Regardless of whether it’s built completyely by Cisco or with a partner – Cisco will continue to innovate in the analytics space – our customers have to become more data driven.
ITIC: How is Data Analytics changing/enabling the way organizations do business? We know organizations do business 24 x 7 and that 80% to 90% of data is unstructured and that there is a wider variety of data and it’s transmitted at greater velocity and that a good deal of the data is generated at the Edge/Perimeter of the network in a very distributed manner. What does that mean for customers and how is Cisco addressing these new requirements with its IoT and Analytics products and services?
Michael Flannagan: Trying to be more efficient and understanding customers and optimizing production is not new. What is new is being able to collect data and being able to collect & analyze data on every business transaction and process and incorporate the learnings back into the way they do business is new. Sensor technology gives them the ability to get new insights.
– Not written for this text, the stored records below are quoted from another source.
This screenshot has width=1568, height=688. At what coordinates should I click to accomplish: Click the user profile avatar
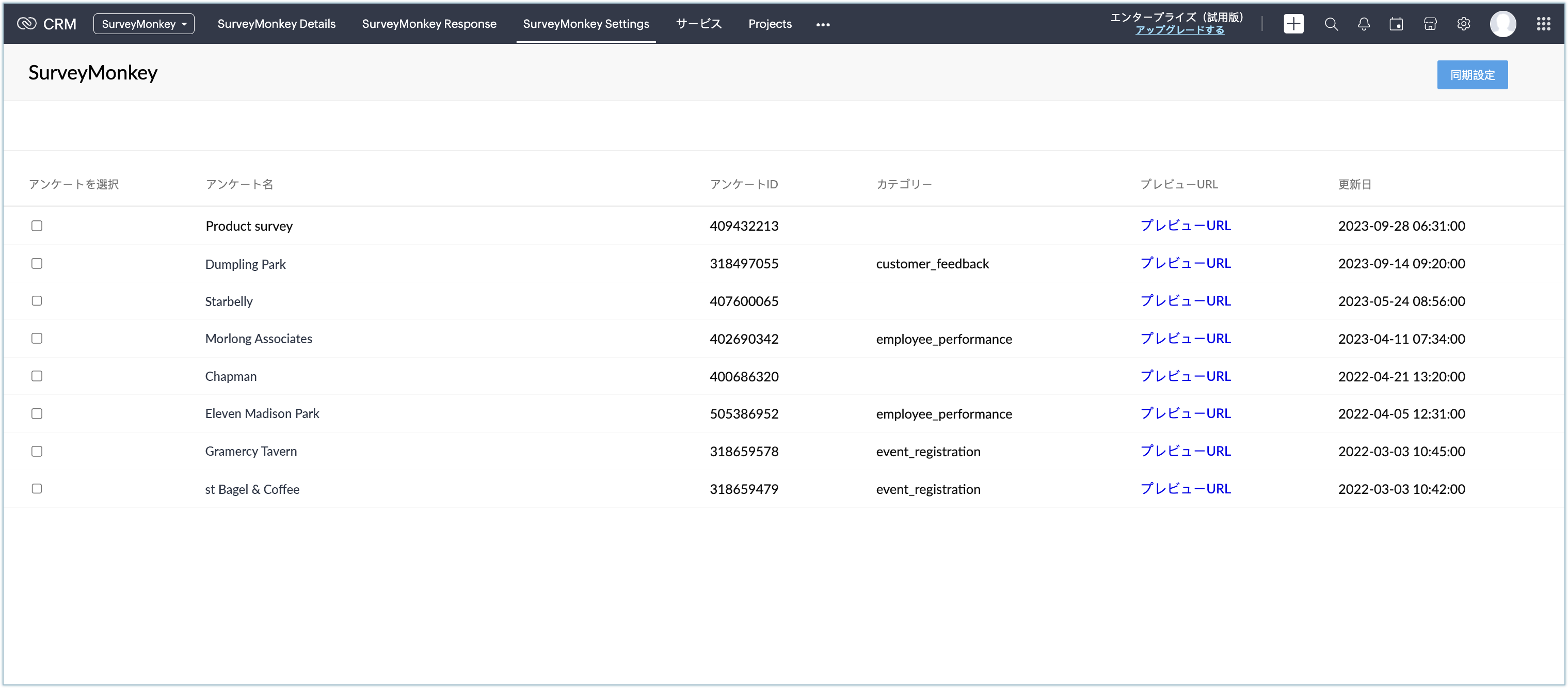1502,24
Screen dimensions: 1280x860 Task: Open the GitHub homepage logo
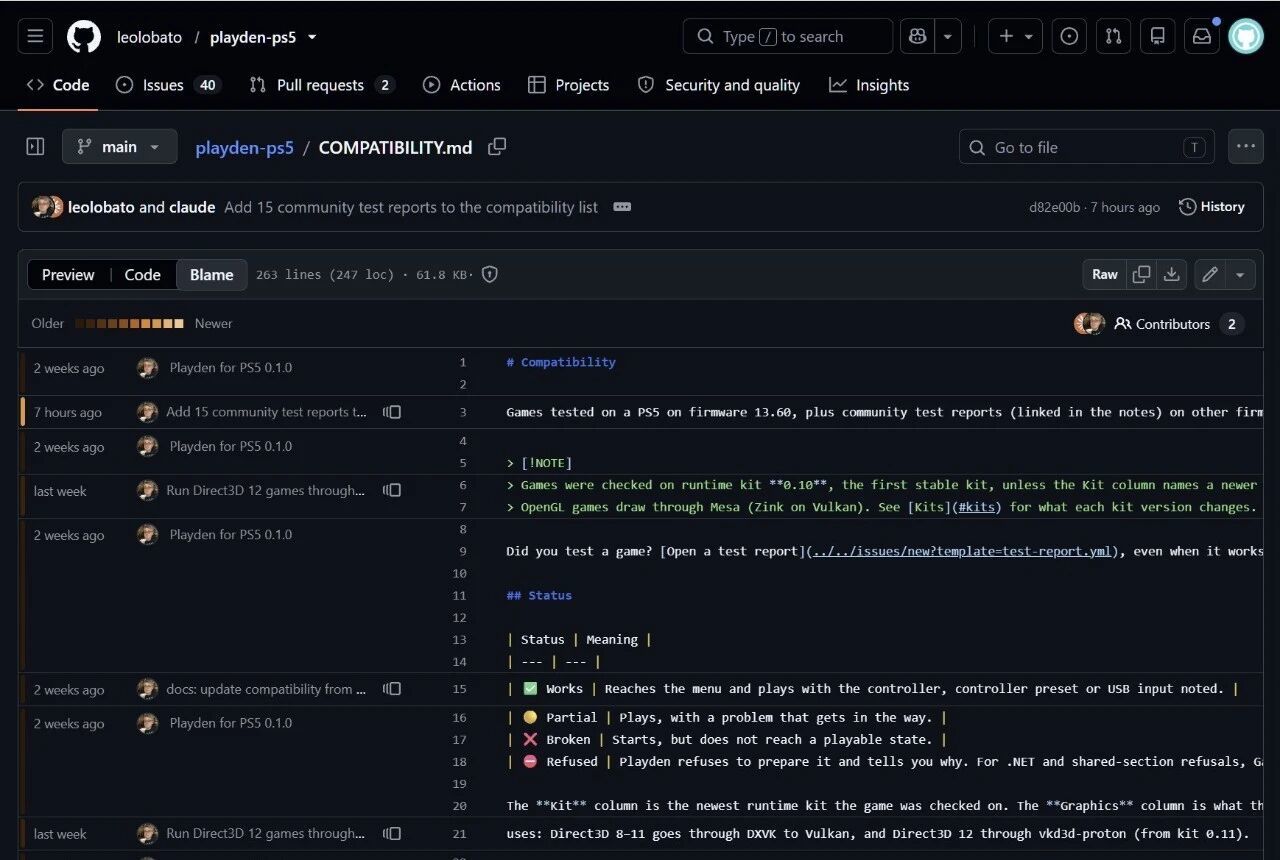[84, 37]
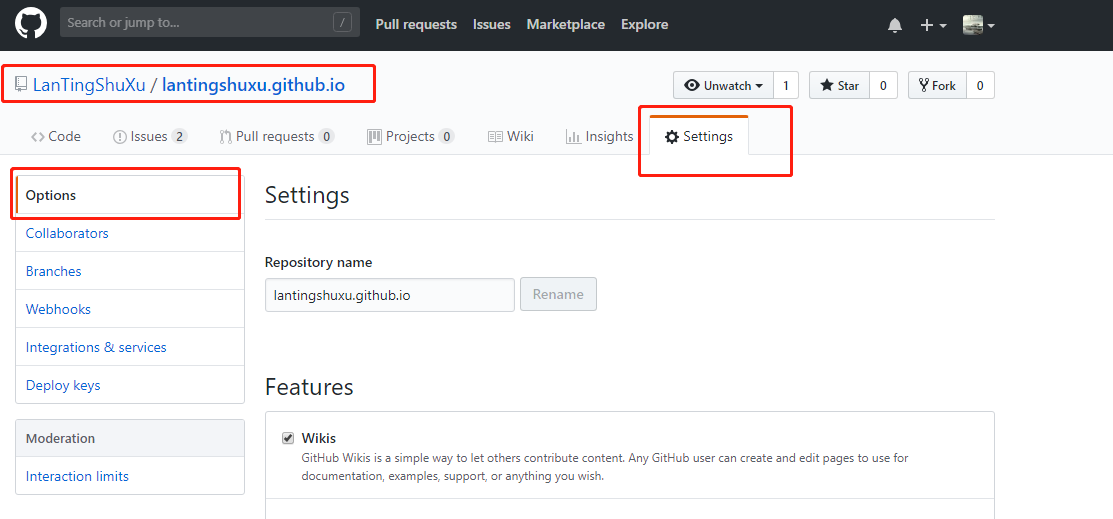Open the Issues tab

click(x=150, y=136)
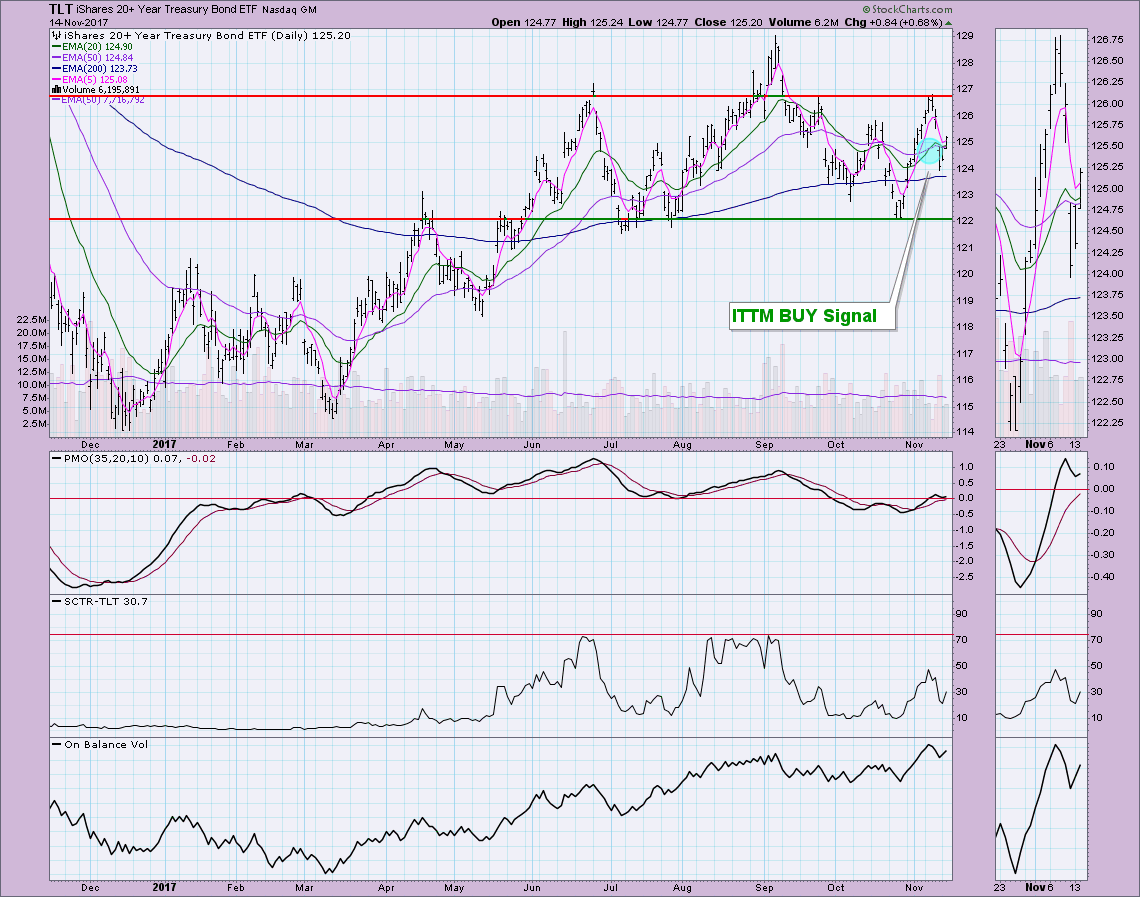Click the 14-Nov-2017 date in header
1140x897 pixels.
35,21
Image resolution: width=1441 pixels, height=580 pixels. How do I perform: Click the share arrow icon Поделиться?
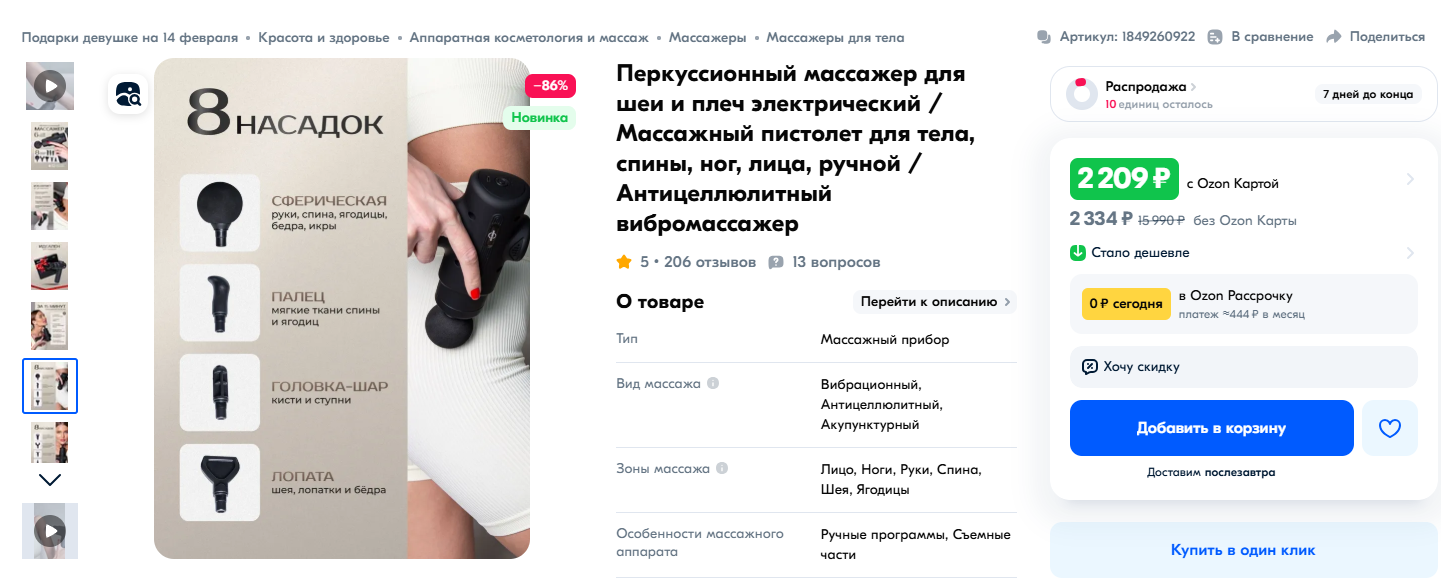tap(1333, 37)
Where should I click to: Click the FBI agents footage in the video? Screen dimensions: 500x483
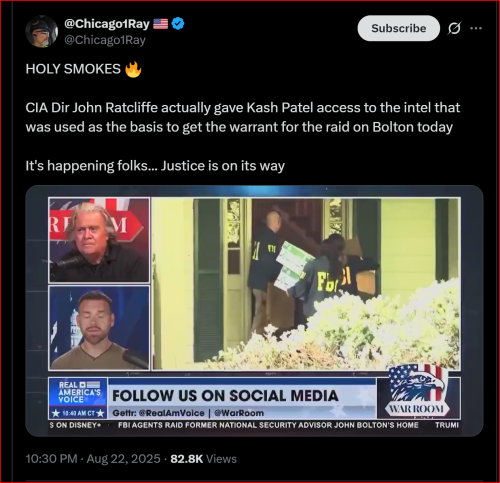[306, 284]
The implication is that they have to get better about empirical data or gut or guesswork.
Men and women in the oil industry can tell you if something is operating well or badly and they’re right most of the time. It’s not an “either or” situation. People can’t always be watching. The sensor reading can tell you if something is good or bad – there are things that you can do with software that can improve upon existing business process – collecting and analyzing data and getting the insight – good versus bad.
ITIC: Can we speak to the degree of difficulty in provisioning, configuration, integration/interoperability and deployment. I realize this will vary according to individual implementation, but how daunting is it?
Michael Flannagan: I love tangible case studies; technology for the sake of running your business more efficiently is compelling. Deployment ease/difficulty will vary somewhat BUT we use centralized configuration and the ability to automate configurations from a central place means you can scale them. It’s not magic; you don’t push a button and everything just works but it’s certainly an improvement with centralized provisioning capability to allow this to scale.